U mnie w Berlinie jutro normalny pracujący i handlujący dzień:yeah:
Dziś na flohmarktu wydałam aż 2 euro, a przytargałam dwie torby. :slodki krolik:
Jak już wychodziłam to jedni handlarze oddawali resztę za darmo - kilka pożytecznych przedmiotów udało mi się wyhaczyć...:tanczy:

A ja się witam po południu. Wczorajsze zakupy prawie udane-będą młodzi mieli czym dzidzię pielęgnować . Kupiłam w zuryskim takim można powiedziec Reformhausie wszystko natural. Prawie udane dlatego, że nie kupiłam jednych z moich ulubionych perfum. Chyba już nie ma w sprzedaży, za to podstawili kukułcze jajo w którym lekko gorzki wieczorny jaśmin i kwiat pomarańczy zostały po chamsku zatłuczone


Poza tym piękna jesien tu jest-wczoraj trochę kropiło, ale przez barwy jesienne nie zwracało się na to uwagi.

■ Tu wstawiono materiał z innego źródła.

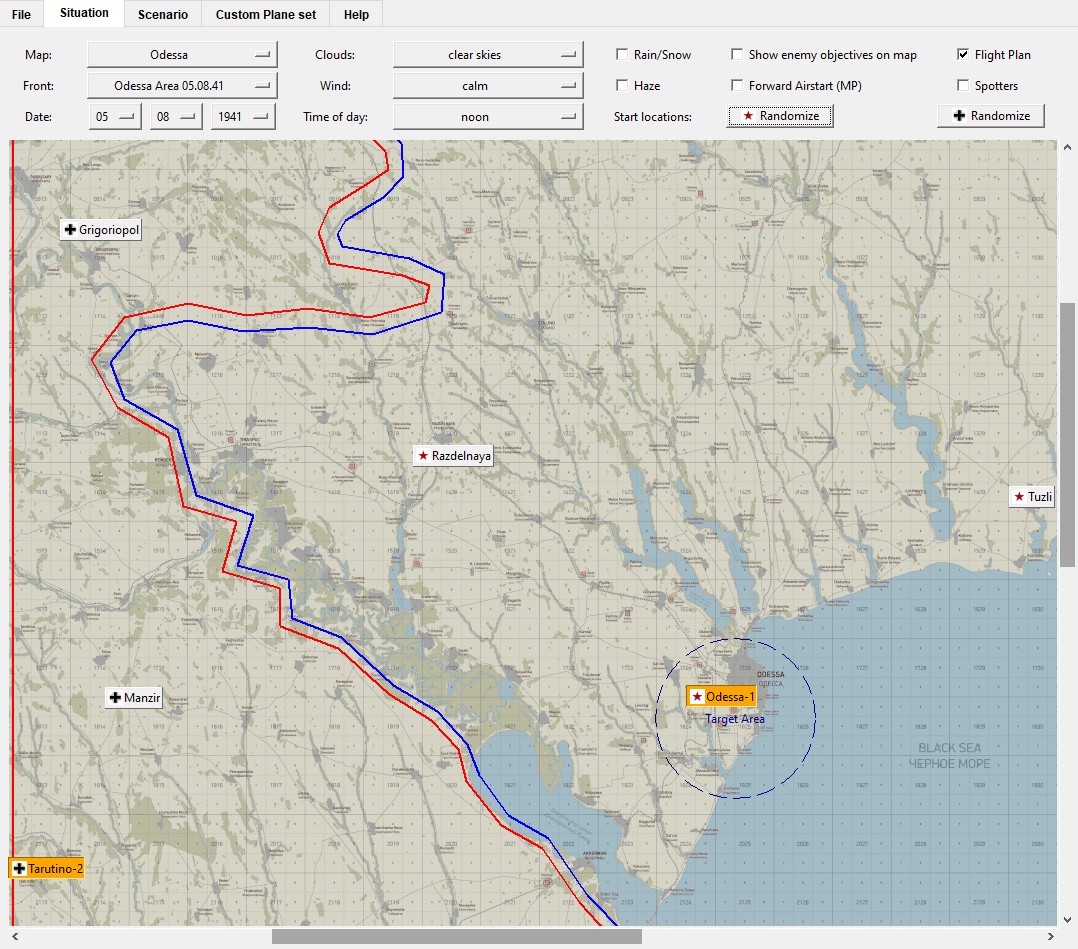Choose the highlighted Odessa-1 airfield marker
This screenshot has height=949, width=1078.
click(722, 697)
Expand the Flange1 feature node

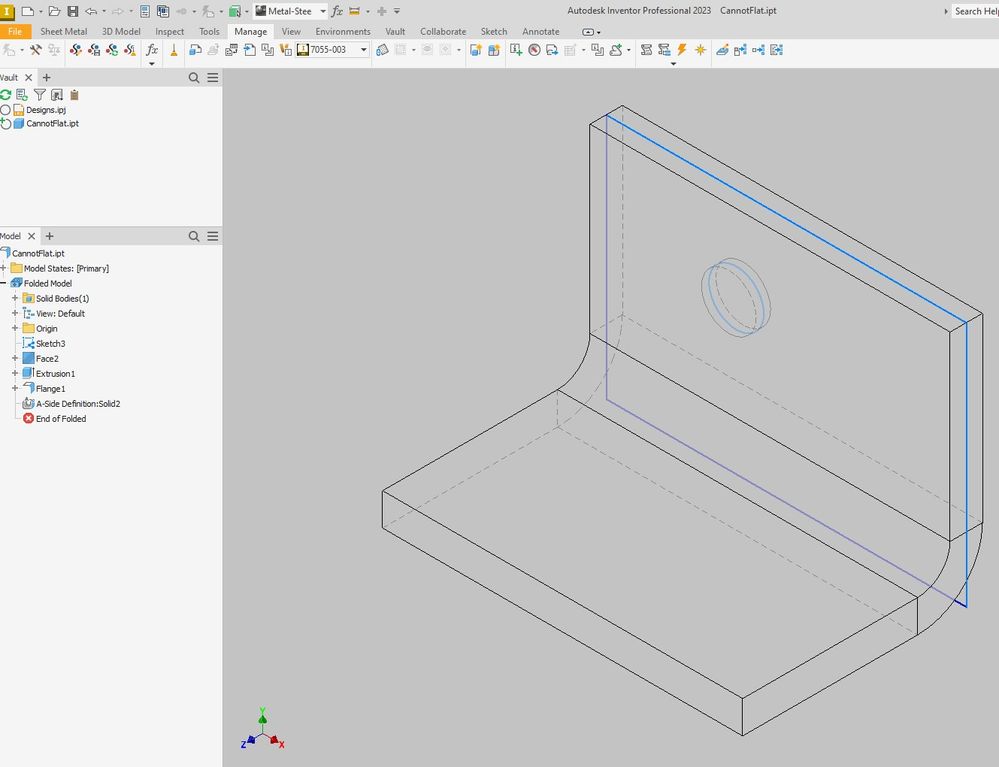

W dole miasta( pewnie Damessa wie gdzie) wzdłuż rzeki Limmat mnóstwo spacerowiczów i dywan z kolorowych liści, po którym uwielbiam chodzić jak po sniegu i odrzucać je trzewikami.

Dziś dzień słoneczny, pojezdziłam sobie rowerem, a jutro pójdę na cmentarz, tym bardziej że tu jest spokój -tylko haloweenowe dekoracje -bardzo ładne zresztą przypominają, że tu też Hamerykańskie zwyczaje dotarły.